La mujer hosca, con la pipa aún colgándole de los labios, les trajo costillas grasientas y descarnadas, pan negro y coliflor en conserva. Mientras comían, Kruza le habló de los Bajos Reyes y, en particular, de su propio jefe, aunque por el momento no pronunció su nombre.

—El nombre de Bajos Reyes es muy adecuado. Son los monarcas del mundo clandestino, los gobernantes absolutos de las calles. Algunos son los más bajos de los bajos: usan a los demás, son parásitos, tiburones prestamistas. Gobiernan todo el crimen organizado de esta ciudad, y casi todos los carteristas, estafadores y ladrones de poca monta les deben lealtad a los señores de la noche. Y sólo un puñado de esos Bajos Reyes rigen la ciudad de Middenheim. El Graf piensa que gobierna la ciudad, y lo mismo sucede con los gremios. Pero los hombres que gobiernan la auténtica ciudad, los hombres que controlan las calles, a las putas, el tráfico de drogas, las casas de juego, son muy pocos. Se esconden detrás de sus criminales y fulanas, y usan a los patanes y fugitivos de la ciudad como carne de cañón. Nunca los pillan, y cualquiera que trabaje para ellos, se trate de lo que se trate, es prescindible. ¿Entiendes?

Kruza miró a Lenya y reparó en la expresión de su rostro. «Está asustada -pensó-. ¡Bien!»

Altquartier no parecía tan espantoso en la semioscuridad que aguardaba a Lenya y Kruza cuando salieron de la taberna. La pálida luz gris amarillento era incapaz de resaltar los peores detalles de la vida callejera, y los pequeños braseros que ardían en innumerables esquinas disipaban una parte del olor que se embolsaba en el húmedo calor de las horas diurnas. Los estrechos callejones continuaban llenos de gentes; sin embargo, éstas parecían menos atormentadas en la penumbra, o quizá se debía a que Lenya simplemente estaba habituándose a aquel ambiente.

Caminaron juntos, sin prisa, por una serie de calles y callejones, girando hacia aquí y hacia allá. Luego, Kruza se detuvo y se volvió a mirarla.

—¿Sabes dónde estás? -le preguntó.

—No -respondió ella-. Este lugar es un laberinto peor que el palacio.

«Bien», pensó Kruza. No quería que se sintiese capaz de hallar el camino por ella sola en el caso de que se mostrara insatisfecha con los esfuerzos que él hiciese por encontrar al hermano.

La oscuridad era casi absoluta cuando Kruza condujo a Lenya al interior del Weg Oeste. Estaban reuniéndose grupos de gente, y la muchacha oyó el batir de tambores y las notas de estridentes instrumentos de viento que atronaban en el aire. Al girar en una esquina, mientras las muchedumbres se apiñaban en masa, reían y chillaban con anticipado placer, Lenya alzó los ojos por primera vez y su boca se abrió de asombro.

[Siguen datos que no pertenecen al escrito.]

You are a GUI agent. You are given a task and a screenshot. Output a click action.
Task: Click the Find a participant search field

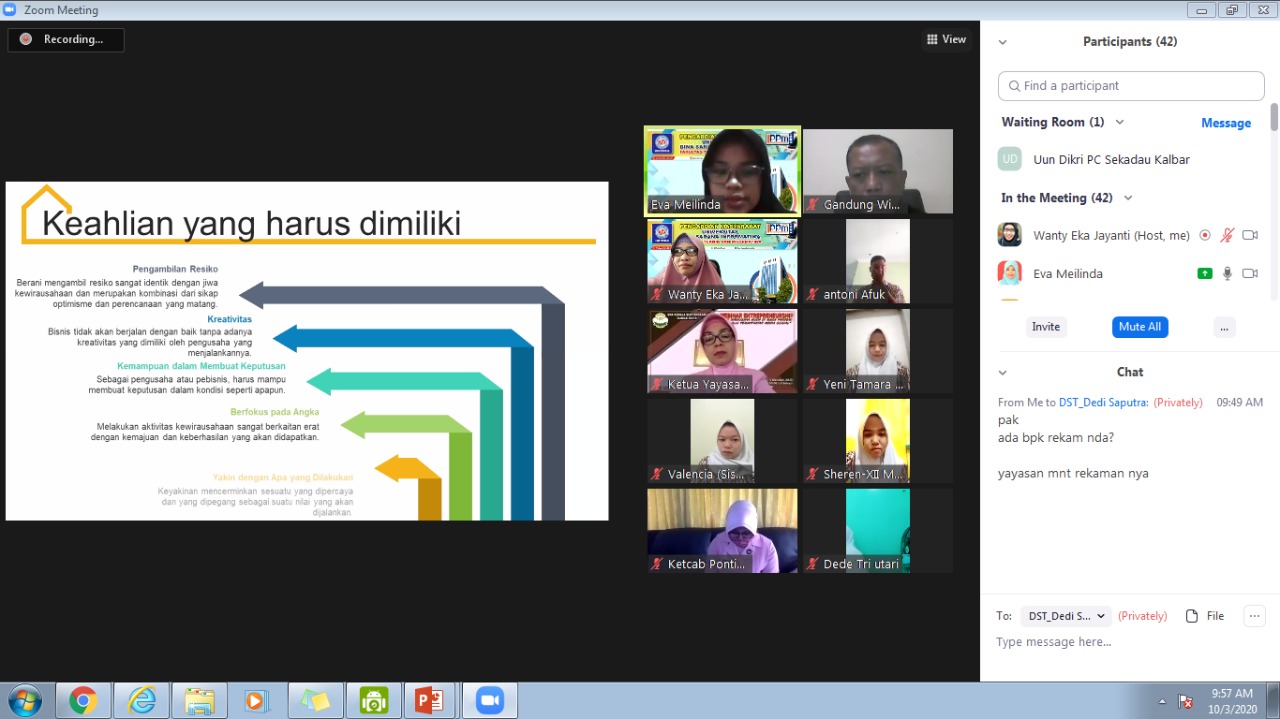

La construcción que tenía delante se destacaba como un achaparrado tambor de piedra, apretado entre ladeados edificios, y su vientre sobresalía hacia la calle como si empujase hacia afuera entre compañeros que lo estrujaban. Los grandes braseros del exterior proyectaban largas sombras oscilantes y altas llamas brillantes a los lados del edificio, las cuales producían la impresión de que las paredes palpitaban. Por encima de los gritos de la muchedumbre que empujaba para entrar en la construcción, Lenya podía oír otros sonidos, como animales en jaulas que eran pinchados y atormentados. Débiles rugidos de frustración y miedo llegaban a sus oídos.

Kruza estaba impaciente por avanzar y arrastró a Lenya fuera de la multitud, mientras se acercaba más gente y empujaba detrás de ellos.